No other Englishman would enter Lhasa until the Younghusband expedition to Tibet at the beginning of the twentieth century. Many might think that Manning’s visit would mark a pinnacle in the career of an early nineteenth century English explorer, but for Thomas Manning reaching Lhasa, and not being able to proceed further, was a source of great disappointment. From Lhasa he was sent back the way he had come, unsuccessful in his bid to discover more about inland China. He returned to Canton to continue studying until another opportunity arose to see more of China with the mission of the Amherst Embassy which departed for Peking in 1816.
Manning was enrolled with the Embassy as an interpreter. Amherst objected to Manning’s beard and Chinese dress but George Staunton intervened to secure him a place. The presence of Manning, Staunton and Robert Morrison as the interpreters gives us a cameo of those interested in Chinese at that time – Staunton the East India man/diplomat, Morrison the missionary and Manning the independent scholar. The Embassy ended in failure partly due to disagreement over performing the “kowtow” ceremony and partly due to another perceived slight to the Emperor by Amherst. The Embassy remained in Peking for just a few hours before they were ordered to depart. Possibly this was the final straw for Manning – for he chose to return to England with the Embassy – a passage that involved shipwreck, and a stopover at St Helena to speak with the then exiled Napoleon. The archive contains notes from Manning’s conversations with Napoleon and Sir Hudson Lowe, Governor of St. Helena.
Back in England, Manning was still interested in China and Chinese. He had brought with him two Chinese men, one as a teacher and one as a servant. He had hoped that the East India Company would be pleased to employ these men to help prepare its employees for service in China, but he found them uninterested in either employment or in helping to defray the costs of bringing the men to England.
Manning continued his Chinese studies and revived old friendships with the likes of Lamb and George Leman Tuthill, an eminent physician. He became honorary Chinese librarian to the Royal Asiatic Society in 1824, and was active in helping Stanislas Julien, the French sinologist, find Chinese material. He was also still keen to learn new things and went to live in Italy between 1827 and 1829 in order to improve his spoken Italian. He settled in England near Dartford, Kent, where he had the finest Chinese library in Europe. This library was bequeathed to the Royal Asiatic Society and now is part of the Brotherton Library’s Chinese Collection (Leeds University)having been donated by the Society in 1963.

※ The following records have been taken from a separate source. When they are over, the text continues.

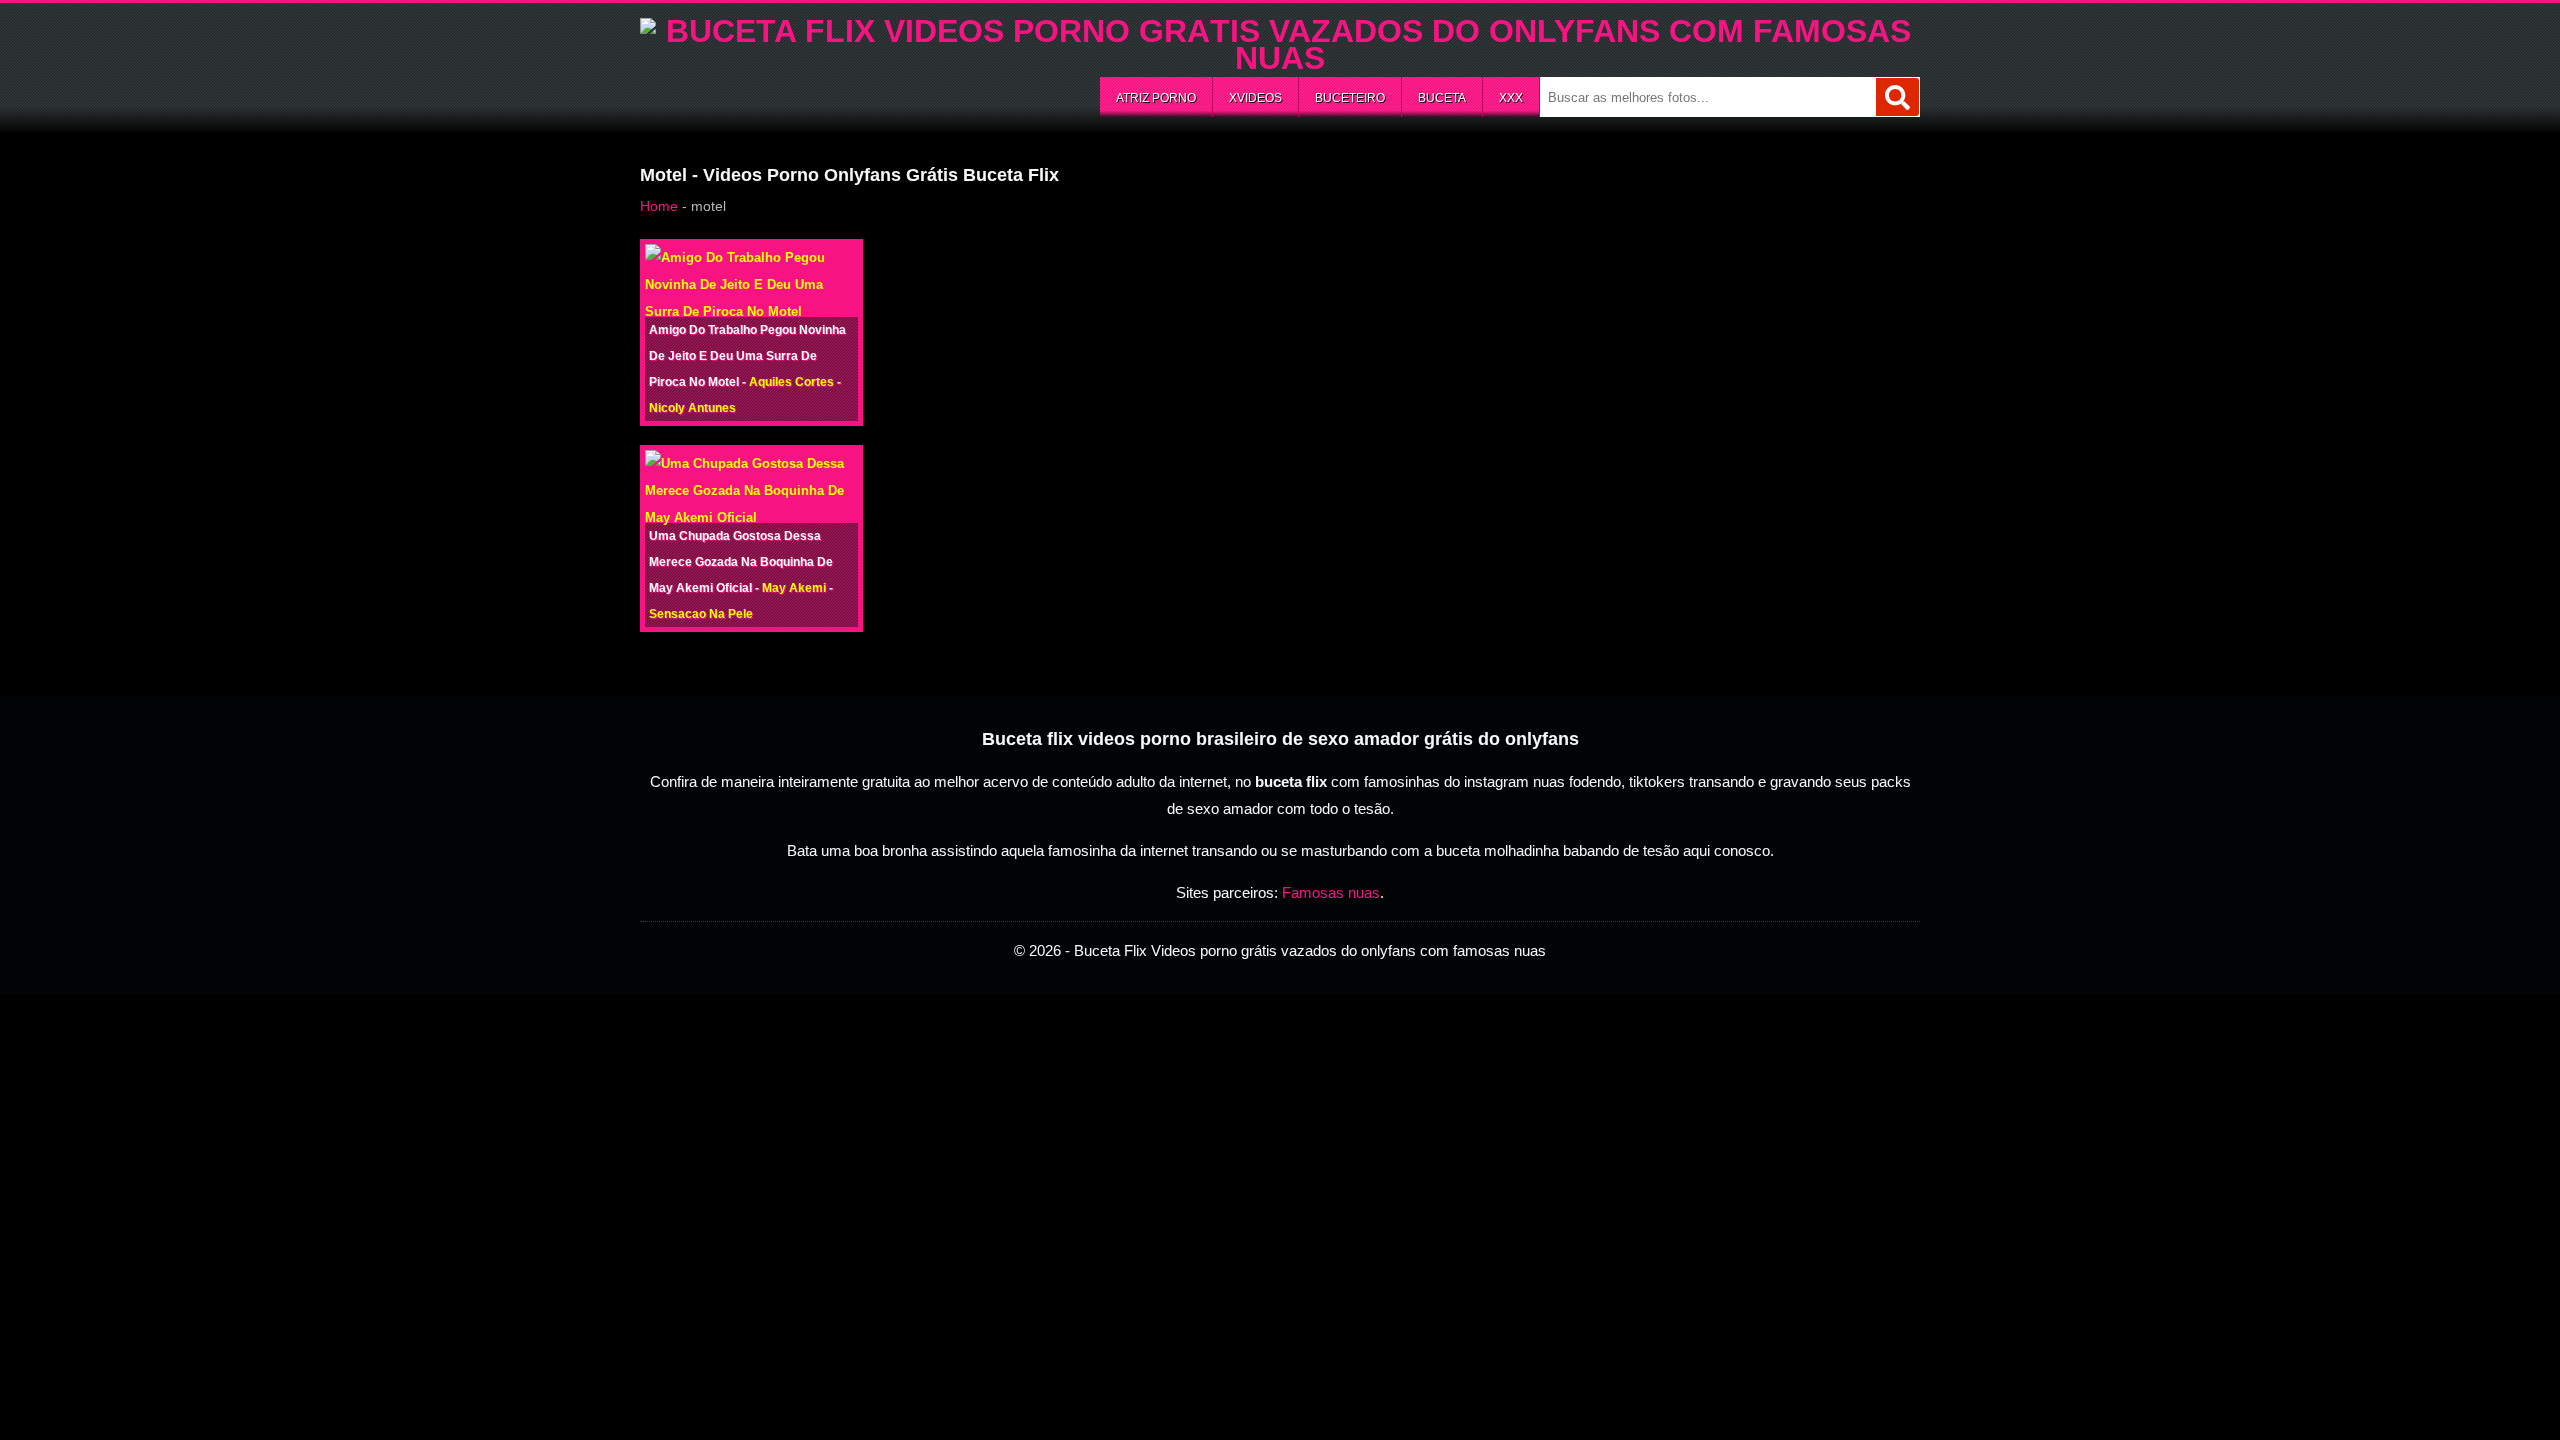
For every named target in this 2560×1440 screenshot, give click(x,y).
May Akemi (794, 588)
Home (659, 206)
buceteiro (1350, 98)
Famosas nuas (1331, 892)
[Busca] (1897, 97)
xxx (1511, 98)
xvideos (1255, 98)
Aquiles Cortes (791, 382)
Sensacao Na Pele (701, 614)
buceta (1442, 98)
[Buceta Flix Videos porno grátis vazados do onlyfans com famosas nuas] (1280, 58)
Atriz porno (1156, 98)
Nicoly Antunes (692, 408)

Manning did not publish any of his Chinese discoveries and therefore he has often been overlooked amongst those studying early Sinology and Orientalism. The Royal Asiatic Society are hoping that the acquisition and cataloguing of this archive, now available to researchers, might lead to a greater understanding of these topics, and of the life of Thomas Manning: not only the first Englishman to reach Lhasa, but also, possibly, the first independent English scholar of China and the Chinese, a gifted mathematician, a lover of riddles and a loyal friend.